It is an awful lot to ask of an investigative team to be able to keep on top of the disclosure practice and understand exactly where they should be going with that, through a very long and complicated prosecution. We learned the lessons from that. Many of the recommendations in both those reviews, 29 of them, dealt with issues around disclosure. My predecessors—I am carrying on their work—did a lot to try to address the recommendations, which we have now met. That work does not finish. Understanding how to deal with disclosure with large volumes is one thing. Allied to that is the pragmatism point. Arguably, we may have done better if we had contracted the investigations down at an earlier stage; I don’t know, this is rather speculative. Keeping a focus on what you are trying to achieve is something else we have picked up from those experiences.

Q12            Chair: The Altman review and Sir David Calvert-Smith’s review both talked about the importance of embedding the right culture and practices. In the case of Mr Altman’s review, it was that it ought to demonstrate that it has become business as usual.

Nick Ephgrave: Yes.

Q13            Chair: In 2023, the chief inspector of prosecution services said it was too early to say if that had yet happened. What assurance can you give now as to progress around embedding the recommendations of Altman and Calvert-Smith?

Nick Ephgrave: The first thing is to repeat the point that we have now implemented the 29 recommendations across both reviews.

Q14            Chair: Operationally implemented?

Nick Ephgrave: Yes. We have put in place the measures that were suggested in those recommendations, much of which is to do with formalising the guidance and training we give our disclosure officers, creating a specialist role for disclosure officers and making sure that they are properly supported.

We have added to that, so we are currently looking at how we can use technology further to assist the disclosure process, to increase its accuracy and speed. We are bringing in disclosure strategy documents, which are a way an investigator can describe the approach they are taking to disclosure. We are talking about disclosure strategy earlier in the case process with the judge in the case, once we have an allocation, and the defence teams, where appropriate. Rarely a day goes past in the office when we do not discuss, in one format or another, disclosure. Another thing is that we have a dedicated disclosure working group, chaired by a senior lawyer. That brings together practitioners from right across the office. They meet on a monthly basis to go through best practice, hints and tips, and so forth. Finally, to finish off, we have our operational handbook, which is the manual that is our doctrine that we expect people to follow. That has a completely reworked chapter on how to approach the role of disclosure officer.

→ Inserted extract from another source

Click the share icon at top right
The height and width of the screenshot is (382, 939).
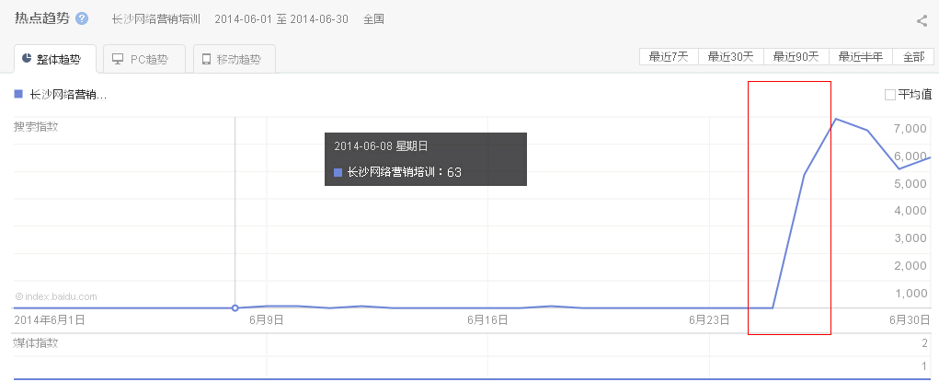[922, 21]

Q15            Chair: That is helpful. The other interesting point in the Calvert-Smith recommendations, in particular, was an oversight mechanism with the Attorney General’s office in relation to what Sir David described as high-risk SFO cases. What did you take him as meaning by those sorts of cases? What sort of mechanism is there?

Nick Ephgrave: That is a reasonably broad term, but I suppose they are cases that have risks associated with reputational issues for the SFO, where to fail would be seen to be a very bad thing, or potentially where they would not bring justice to many thousands of victims, for example, or where there might be a large amount of money involved. Any of those reasons might make something high risk or particularly symbolic.

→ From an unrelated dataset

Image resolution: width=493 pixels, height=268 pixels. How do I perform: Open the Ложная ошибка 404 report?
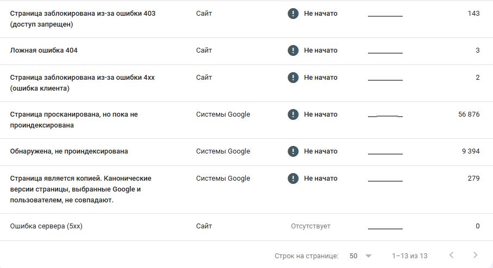coord(247,52)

Those cases are taken by me to the Law Officers. We meet three times a year at a superintendence board, where the high-risk cases or the emblematic or symbolic cases are discussed. I am asked difficult questions by the Law Officers about the progress and what my strategies might be to deal with whatever the risk might be. They are very helpful because they focus our minds. One tries to anticipate what the Law Officers will ask and it helps get a grip on what issues in the case need to be addressed.

Q16            Chair: Do you meet with the Law Officers outside those superintendence meetings?

Nick Ephgrave: Yes.

Q17            Chair: You do.

Nick Ephgrave: Yes. We have the superintendence meetings, which are about casework. We also have a strategic meeting with the Law Officers that talks more generally about the state of the SFO, our progress against our performance objectives, our people, our culture and that kind of thing.

Q18            Yasmin Qureshi: I have a few questions about the funding of the organisation and, linked with that, the issue of recruitment and retention of staff. It goes without saying that the more good staff you have, the better the organisation is.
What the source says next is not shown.